> **WORK TO BE COMPLETED**: Look through the data that follows and copy each line with the string "click".

> **RECORDS SHOWN**:
———

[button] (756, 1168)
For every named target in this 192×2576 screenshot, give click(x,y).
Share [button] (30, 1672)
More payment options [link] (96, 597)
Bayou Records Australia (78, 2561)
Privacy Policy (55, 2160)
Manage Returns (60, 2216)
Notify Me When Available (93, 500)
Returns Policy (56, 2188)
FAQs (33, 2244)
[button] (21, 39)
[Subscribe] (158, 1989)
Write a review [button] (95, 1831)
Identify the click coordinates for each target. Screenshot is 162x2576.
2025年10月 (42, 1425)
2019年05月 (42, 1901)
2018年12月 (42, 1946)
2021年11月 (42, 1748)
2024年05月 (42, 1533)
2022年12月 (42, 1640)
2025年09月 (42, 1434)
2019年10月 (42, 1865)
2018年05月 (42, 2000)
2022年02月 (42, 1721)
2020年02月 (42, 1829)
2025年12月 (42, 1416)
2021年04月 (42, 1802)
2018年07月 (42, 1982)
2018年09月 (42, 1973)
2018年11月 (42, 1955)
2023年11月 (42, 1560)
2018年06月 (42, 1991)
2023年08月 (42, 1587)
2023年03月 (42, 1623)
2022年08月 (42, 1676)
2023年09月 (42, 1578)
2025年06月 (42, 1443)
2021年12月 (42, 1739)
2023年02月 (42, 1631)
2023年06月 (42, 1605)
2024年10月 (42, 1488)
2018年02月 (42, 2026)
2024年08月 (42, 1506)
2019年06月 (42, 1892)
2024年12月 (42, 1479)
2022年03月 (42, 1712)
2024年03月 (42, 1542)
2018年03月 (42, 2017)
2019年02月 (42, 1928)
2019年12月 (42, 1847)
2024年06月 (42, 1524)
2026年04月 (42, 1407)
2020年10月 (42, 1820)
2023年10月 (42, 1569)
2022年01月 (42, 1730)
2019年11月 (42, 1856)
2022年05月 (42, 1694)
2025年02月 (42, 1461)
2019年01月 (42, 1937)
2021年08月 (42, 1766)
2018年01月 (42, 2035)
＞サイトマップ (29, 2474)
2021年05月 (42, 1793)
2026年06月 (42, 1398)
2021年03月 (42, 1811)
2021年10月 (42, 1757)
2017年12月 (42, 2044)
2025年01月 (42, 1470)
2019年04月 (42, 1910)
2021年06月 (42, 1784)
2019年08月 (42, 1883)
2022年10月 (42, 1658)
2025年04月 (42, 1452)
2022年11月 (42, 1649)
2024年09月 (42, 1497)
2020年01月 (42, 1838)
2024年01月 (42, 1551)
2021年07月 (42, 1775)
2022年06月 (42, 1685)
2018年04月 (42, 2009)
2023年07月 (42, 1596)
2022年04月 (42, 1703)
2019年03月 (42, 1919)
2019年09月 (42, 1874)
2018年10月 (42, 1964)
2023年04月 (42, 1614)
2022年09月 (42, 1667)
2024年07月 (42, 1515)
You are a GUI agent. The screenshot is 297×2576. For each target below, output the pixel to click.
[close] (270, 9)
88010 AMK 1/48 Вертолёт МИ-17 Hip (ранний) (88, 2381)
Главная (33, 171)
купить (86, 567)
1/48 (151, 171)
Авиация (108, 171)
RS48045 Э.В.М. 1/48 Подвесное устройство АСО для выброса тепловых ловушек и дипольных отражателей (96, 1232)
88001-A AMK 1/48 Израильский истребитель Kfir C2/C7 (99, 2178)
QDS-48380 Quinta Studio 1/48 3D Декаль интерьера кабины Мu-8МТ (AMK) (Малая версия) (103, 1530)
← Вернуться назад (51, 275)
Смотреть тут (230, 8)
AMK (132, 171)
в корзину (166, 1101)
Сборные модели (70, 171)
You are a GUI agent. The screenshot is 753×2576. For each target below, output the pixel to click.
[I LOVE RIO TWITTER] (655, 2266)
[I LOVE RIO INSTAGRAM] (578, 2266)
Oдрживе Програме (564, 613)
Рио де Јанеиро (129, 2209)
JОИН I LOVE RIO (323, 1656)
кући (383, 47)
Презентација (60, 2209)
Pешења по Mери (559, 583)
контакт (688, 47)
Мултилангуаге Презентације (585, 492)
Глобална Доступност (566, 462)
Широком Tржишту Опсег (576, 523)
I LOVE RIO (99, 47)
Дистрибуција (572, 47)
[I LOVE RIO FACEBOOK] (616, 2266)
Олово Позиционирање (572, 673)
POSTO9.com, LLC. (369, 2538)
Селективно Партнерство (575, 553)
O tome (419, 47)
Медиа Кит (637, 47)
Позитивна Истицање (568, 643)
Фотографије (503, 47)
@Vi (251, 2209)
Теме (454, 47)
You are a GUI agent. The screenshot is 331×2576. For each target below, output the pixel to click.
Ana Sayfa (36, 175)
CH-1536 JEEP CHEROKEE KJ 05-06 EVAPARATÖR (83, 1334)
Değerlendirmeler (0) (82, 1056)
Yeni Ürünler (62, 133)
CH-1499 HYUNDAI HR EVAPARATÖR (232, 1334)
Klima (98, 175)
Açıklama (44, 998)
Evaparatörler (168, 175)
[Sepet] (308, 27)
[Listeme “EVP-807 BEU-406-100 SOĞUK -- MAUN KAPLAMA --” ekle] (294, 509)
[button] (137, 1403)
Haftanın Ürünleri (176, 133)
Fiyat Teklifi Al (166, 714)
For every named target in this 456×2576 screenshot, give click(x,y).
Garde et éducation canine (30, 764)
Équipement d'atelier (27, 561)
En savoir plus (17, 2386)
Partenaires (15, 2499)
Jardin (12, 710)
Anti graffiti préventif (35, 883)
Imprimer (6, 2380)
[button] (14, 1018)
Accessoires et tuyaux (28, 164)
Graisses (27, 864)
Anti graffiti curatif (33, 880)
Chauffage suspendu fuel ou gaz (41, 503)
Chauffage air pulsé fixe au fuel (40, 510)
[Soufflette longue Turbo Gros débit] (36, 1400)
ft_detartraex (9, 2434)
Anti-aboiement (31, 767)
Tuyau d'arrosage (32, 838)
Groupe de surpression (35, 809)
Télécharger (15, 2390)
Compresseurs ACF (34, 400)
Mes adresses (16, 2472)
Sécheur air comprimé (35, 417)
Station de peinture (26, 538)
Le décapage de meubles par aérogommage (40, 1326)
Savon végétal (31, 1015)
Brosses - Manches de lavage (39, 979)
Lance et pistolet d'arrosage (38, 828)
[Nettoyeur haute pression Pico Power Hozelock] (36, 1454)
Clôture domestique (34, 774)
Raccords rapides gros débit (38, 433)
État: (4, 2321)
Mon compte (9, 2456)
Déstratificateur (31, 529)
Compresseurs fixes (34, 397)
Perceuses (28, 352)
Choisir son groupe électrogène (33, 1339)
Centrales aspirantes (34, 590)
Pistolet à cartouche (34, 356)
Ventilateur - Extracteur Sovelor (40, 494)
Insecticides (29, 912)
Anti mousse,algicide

———

> **RESPONSE AREA**:
For every named target in this 192×2576 screenshot, give click(x,y).
Identify the click coordinates for each target. Screenshot is 162x2576.
You are a GUI agent. The screenshot is 297×2576. For each target below, output the pixel to click.
You are a GUI agent. The screenshot is 753×2576. For each target below, output the pixel to click.
You are a GUI agent. The screenshot is 331×2576. For each target below, output the pixel to click.
For every named target in this 456×2576 screenshot, give click(x,y).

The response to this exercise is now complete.